> WORK INSTRUCTIONS:
Once the line with "Viewport: 1270px width, 952px height." is found, write it out along with each later line exactly, through the end of the entries, skipping every picture.

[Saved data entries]
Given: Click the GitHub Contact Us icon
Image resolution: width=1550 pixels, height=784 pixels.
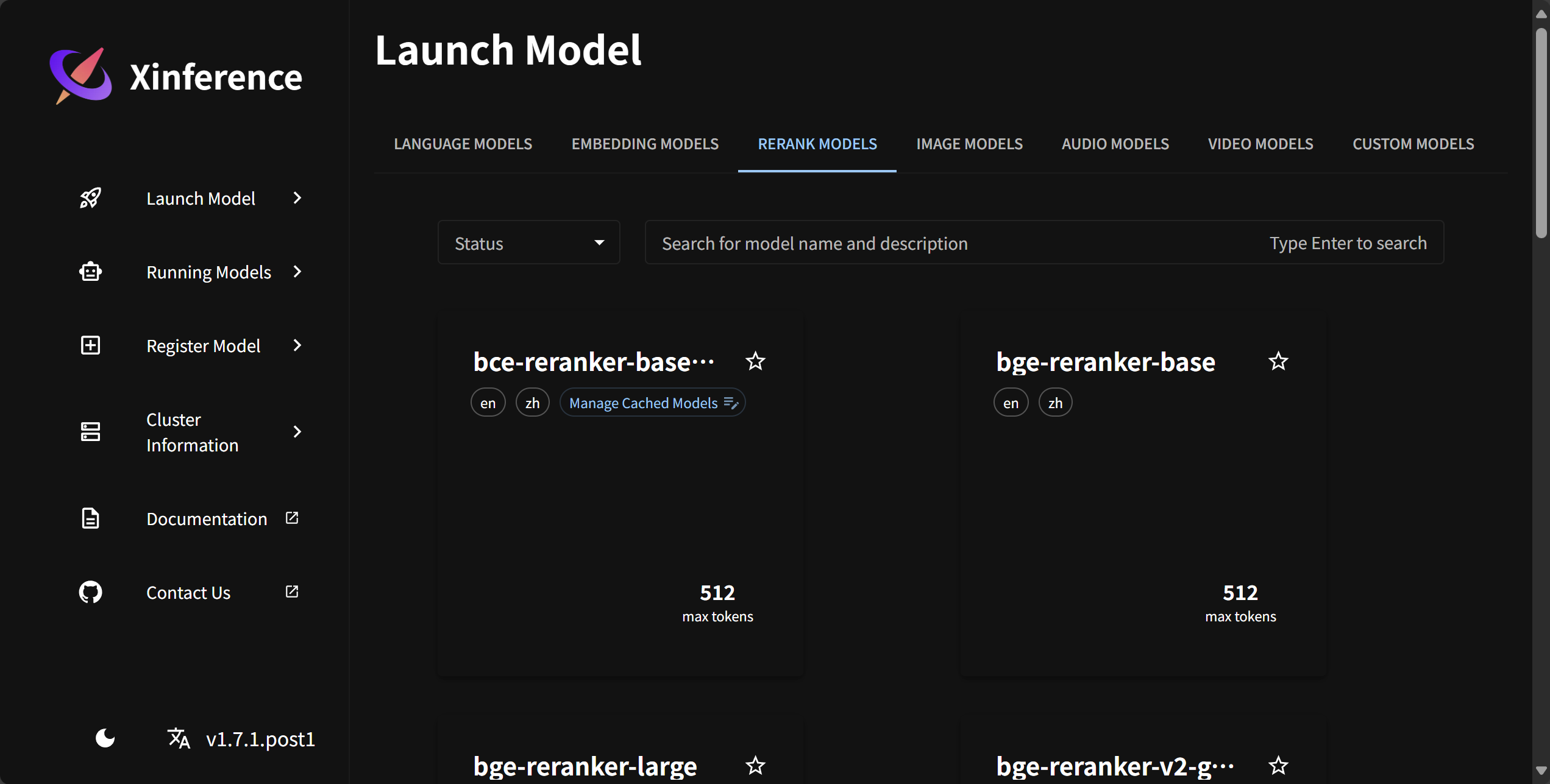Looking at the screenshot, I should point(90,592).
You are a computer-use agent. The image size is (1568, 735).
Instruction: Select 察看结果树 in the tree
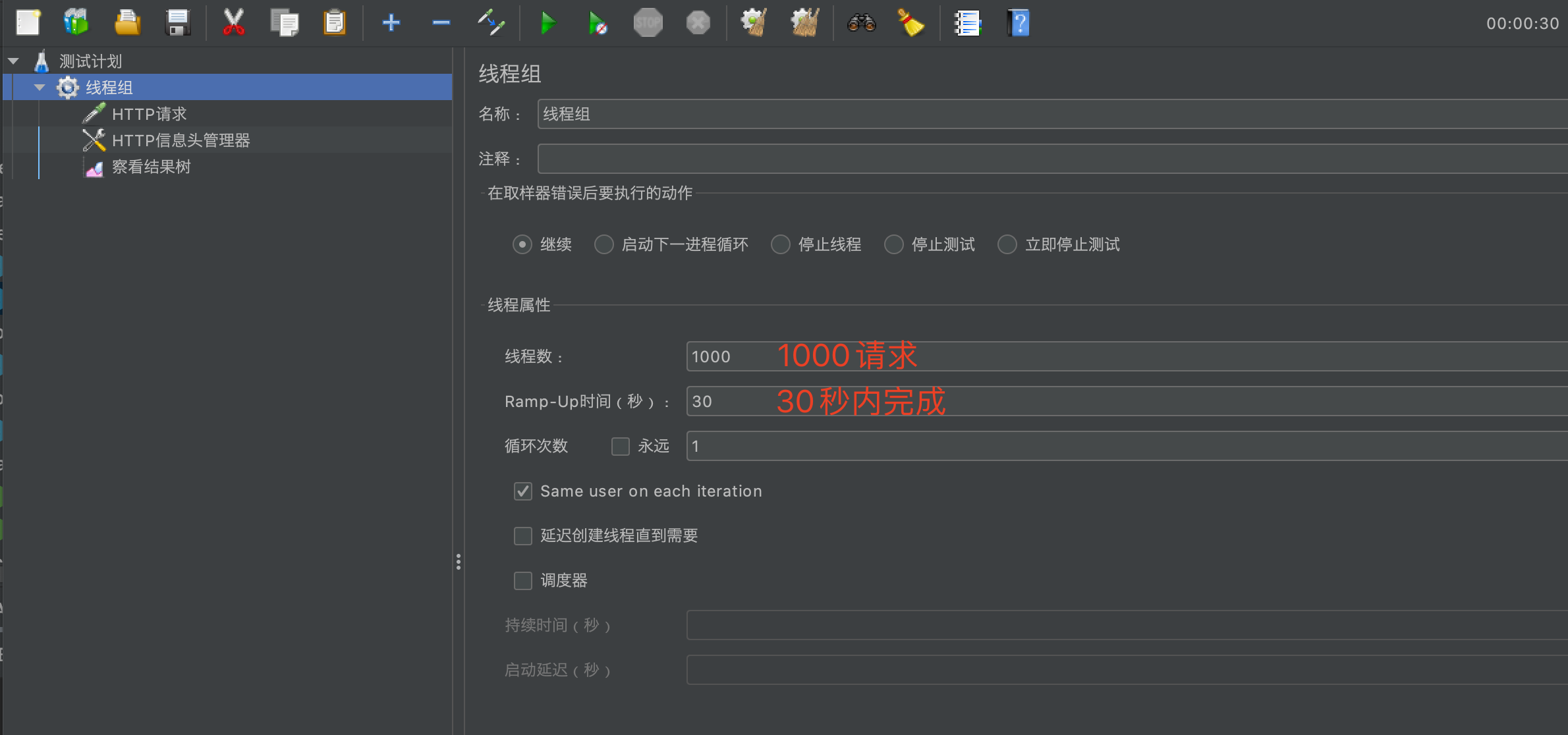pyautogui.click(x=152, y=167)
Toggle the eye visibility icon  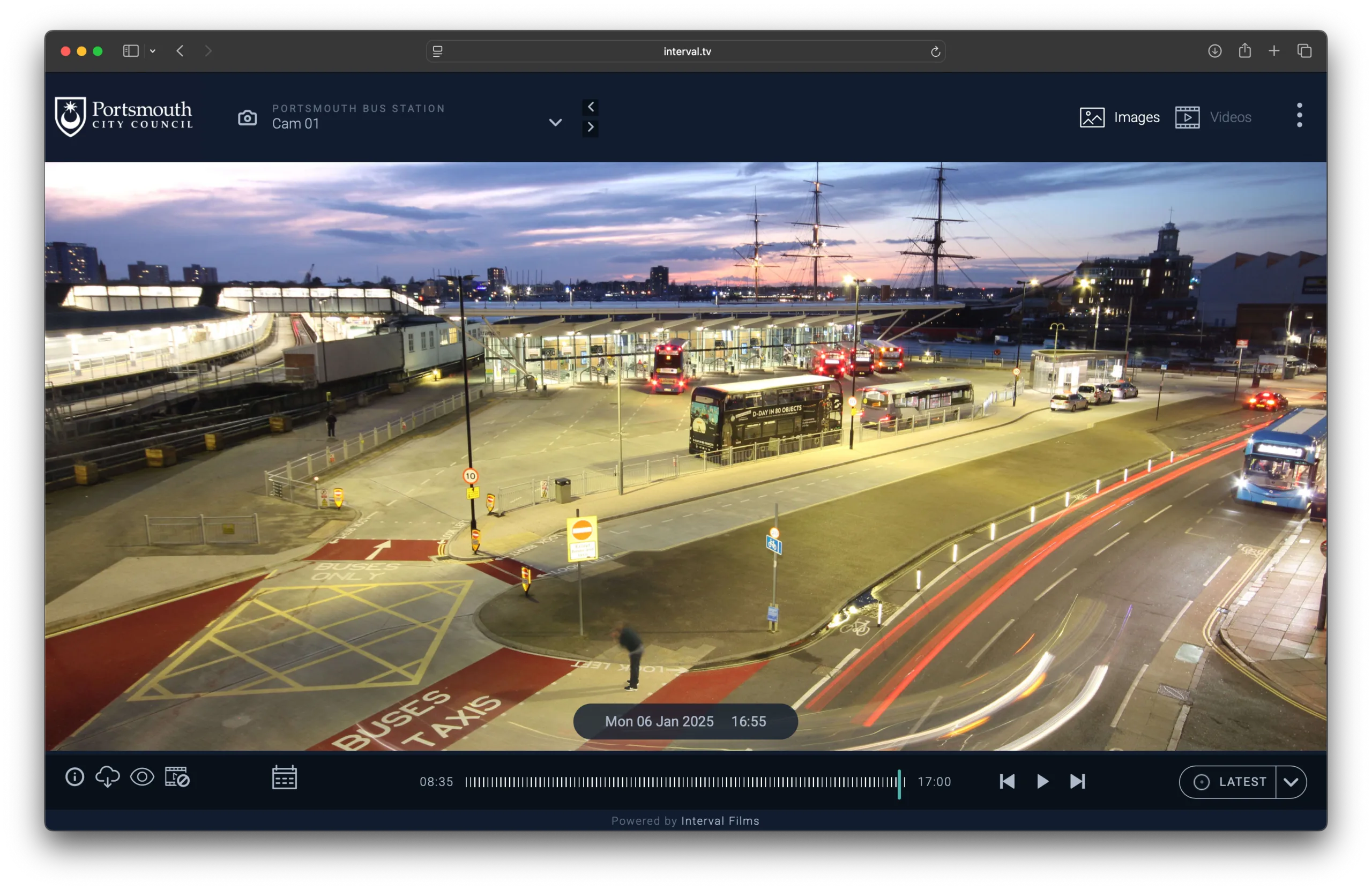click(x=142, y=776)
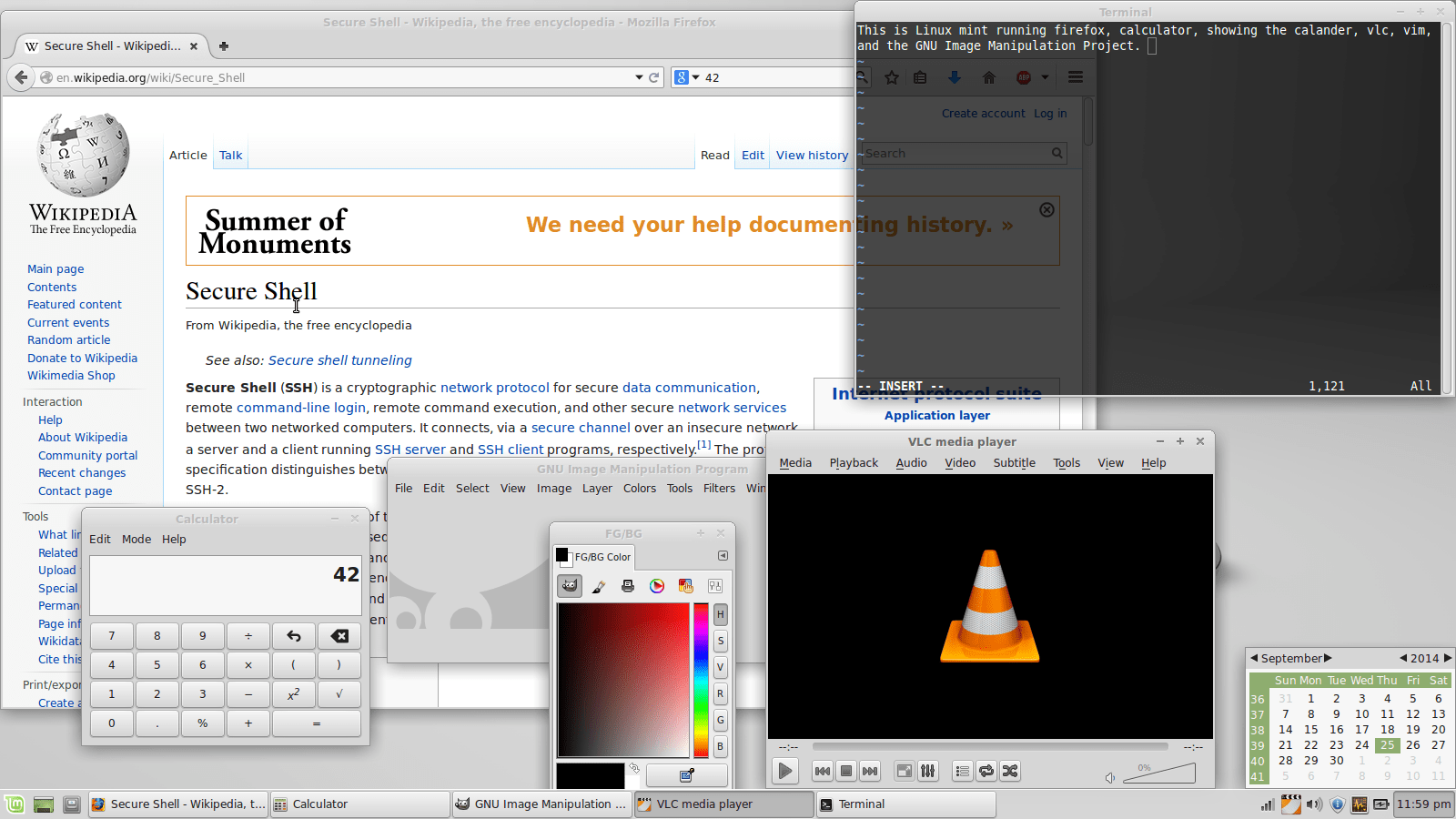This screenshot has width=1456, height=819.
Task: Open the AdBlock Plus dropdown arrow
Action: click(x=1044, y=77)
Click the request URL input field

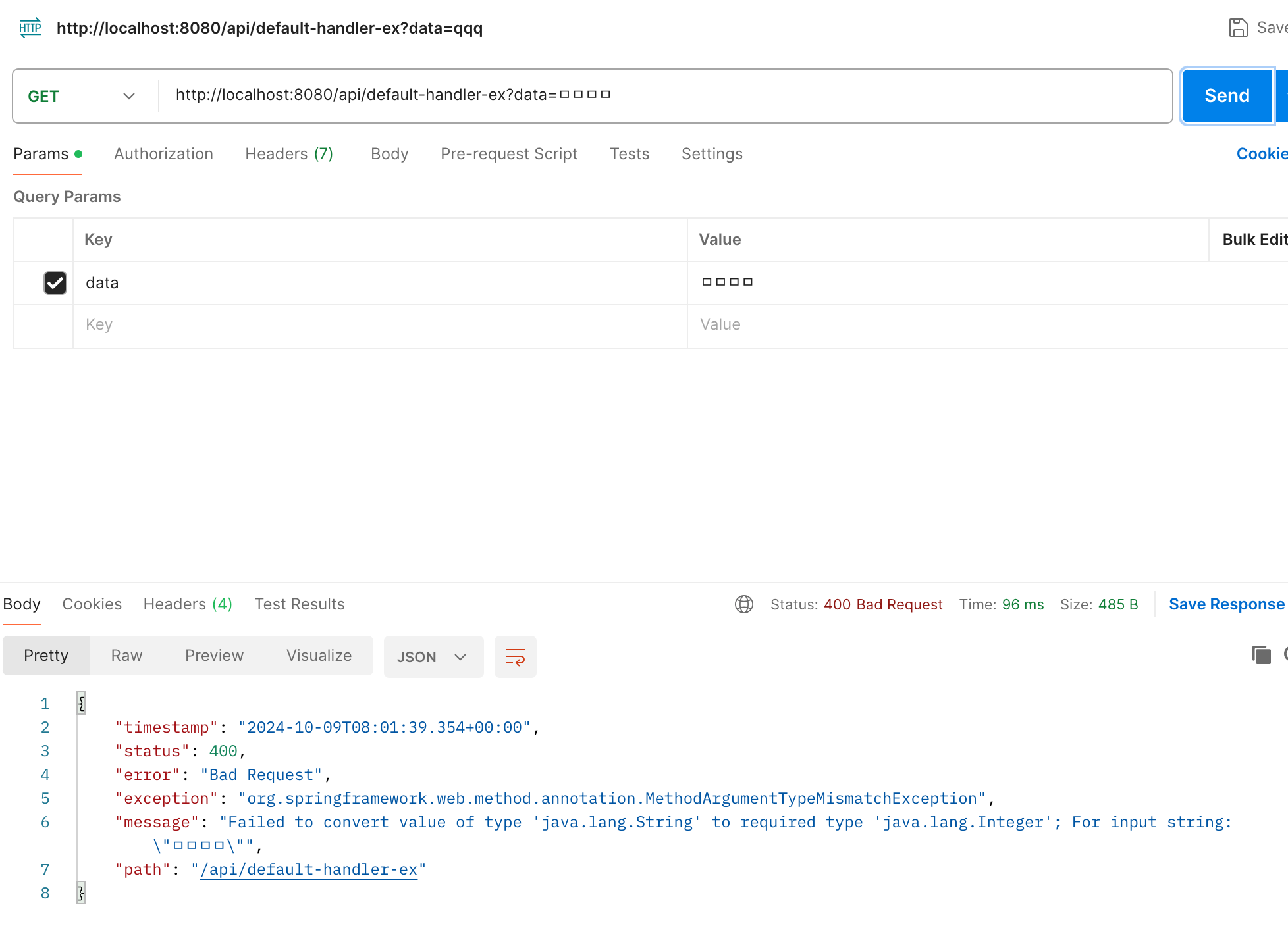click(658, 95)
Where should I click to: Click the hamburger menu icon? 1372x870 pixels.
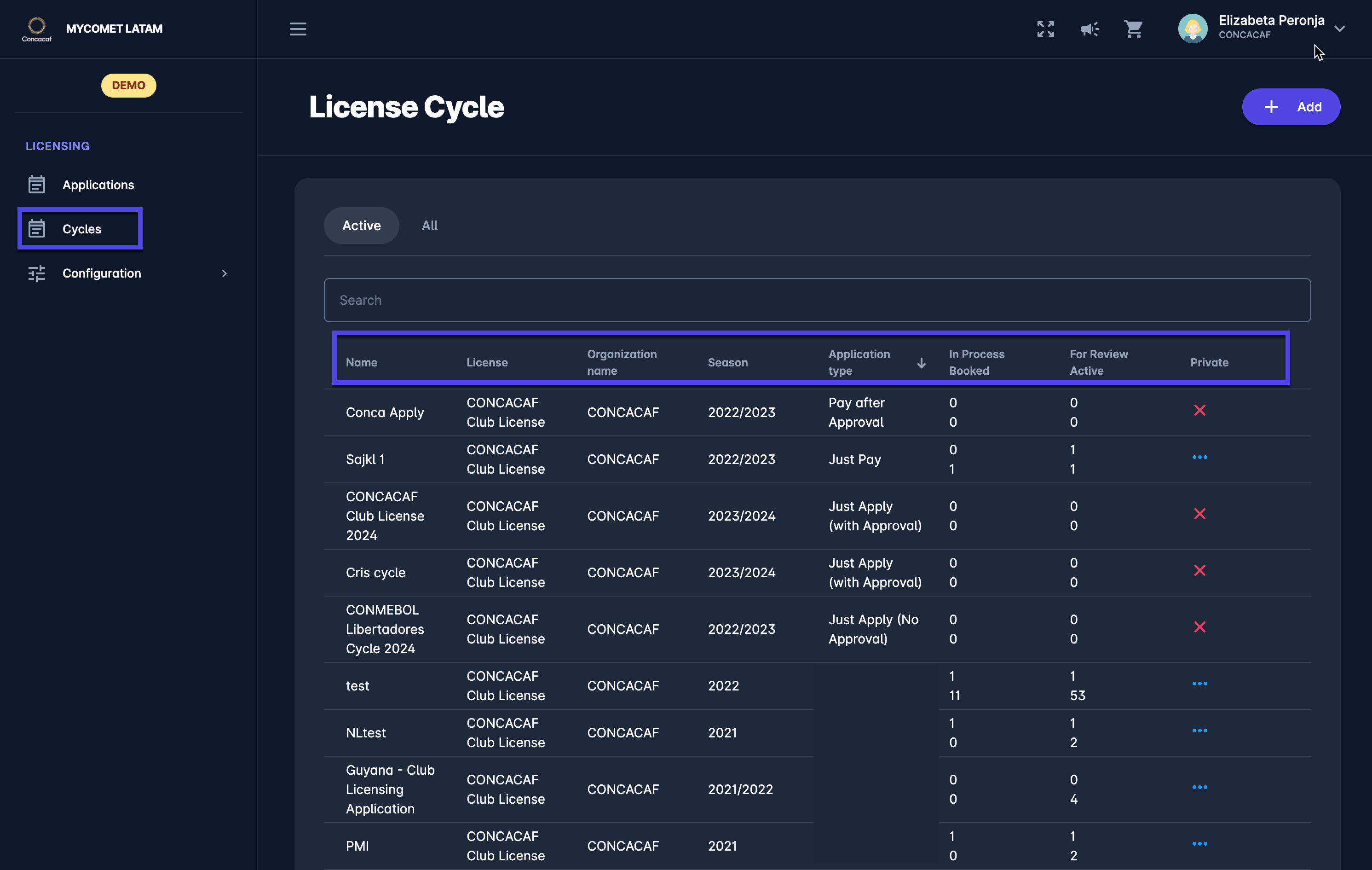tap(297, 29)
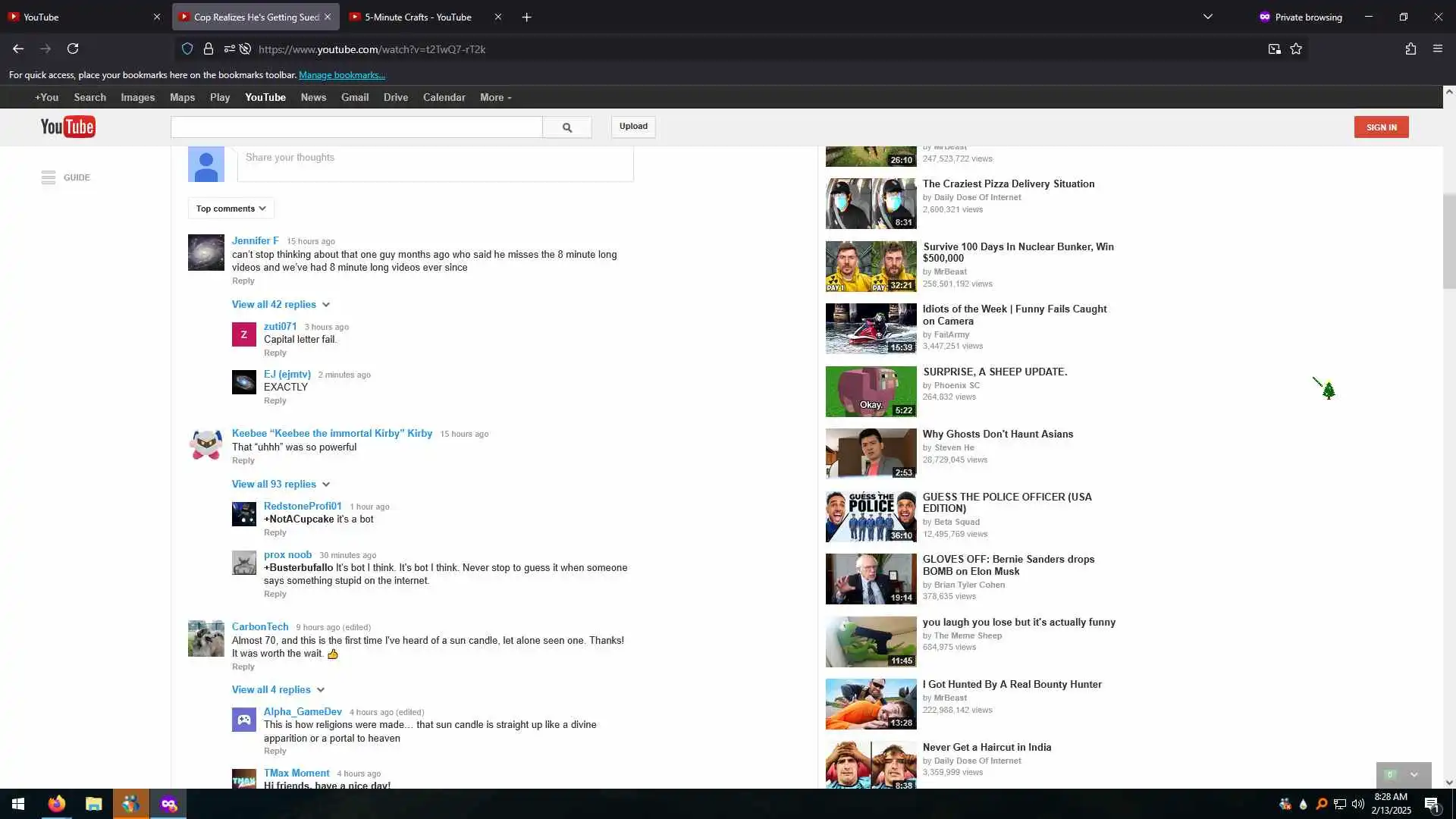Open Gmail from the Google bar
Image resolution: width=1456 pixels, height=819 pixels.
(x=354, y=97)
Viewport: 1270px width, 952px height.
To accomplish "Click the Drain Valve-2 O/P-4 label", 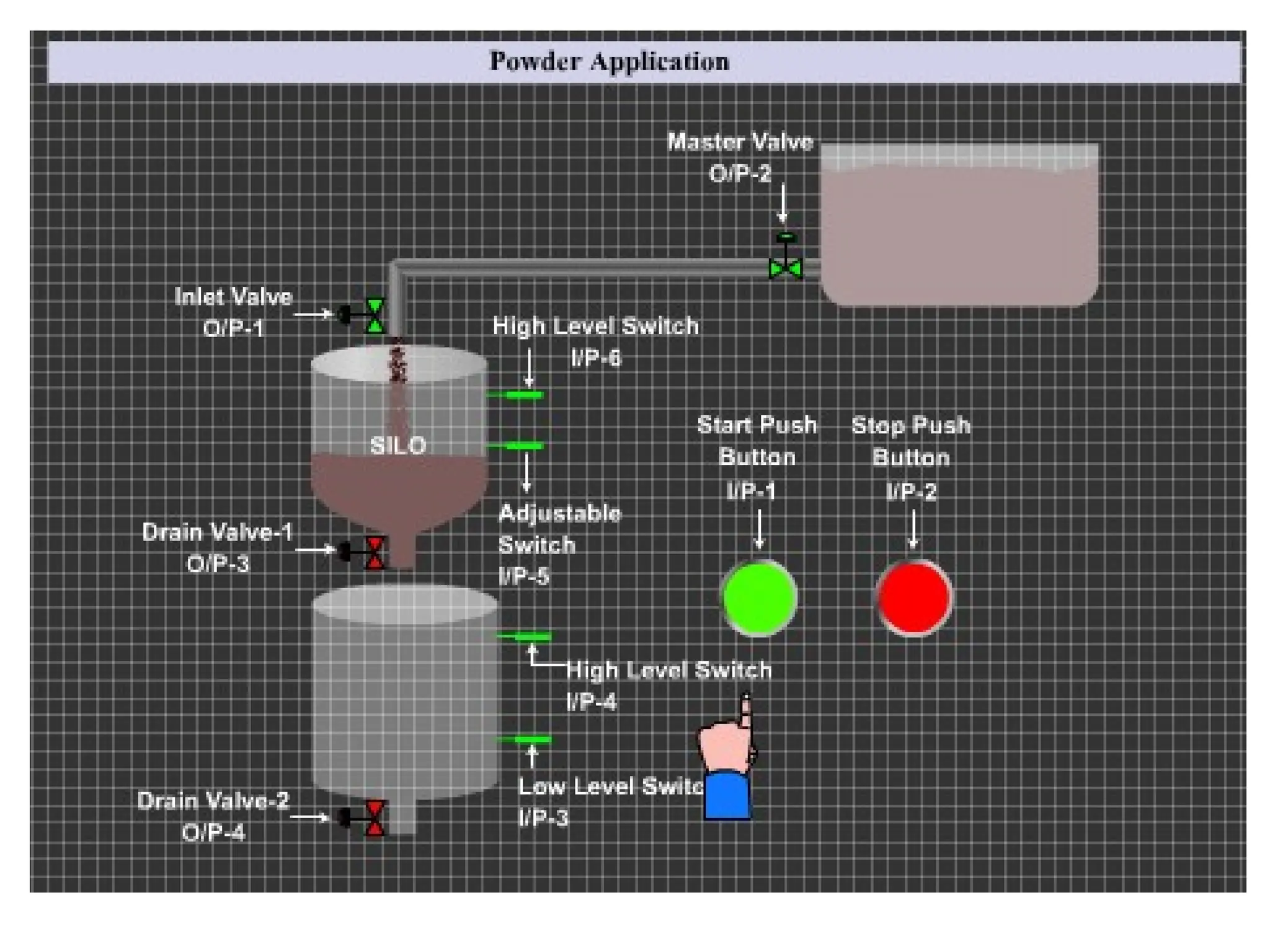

> THE COMPLETED TASK:
Viewport: 1270px width, 952px height.
To accomplish "Click the Drain Valve-2 O/P-4 label", 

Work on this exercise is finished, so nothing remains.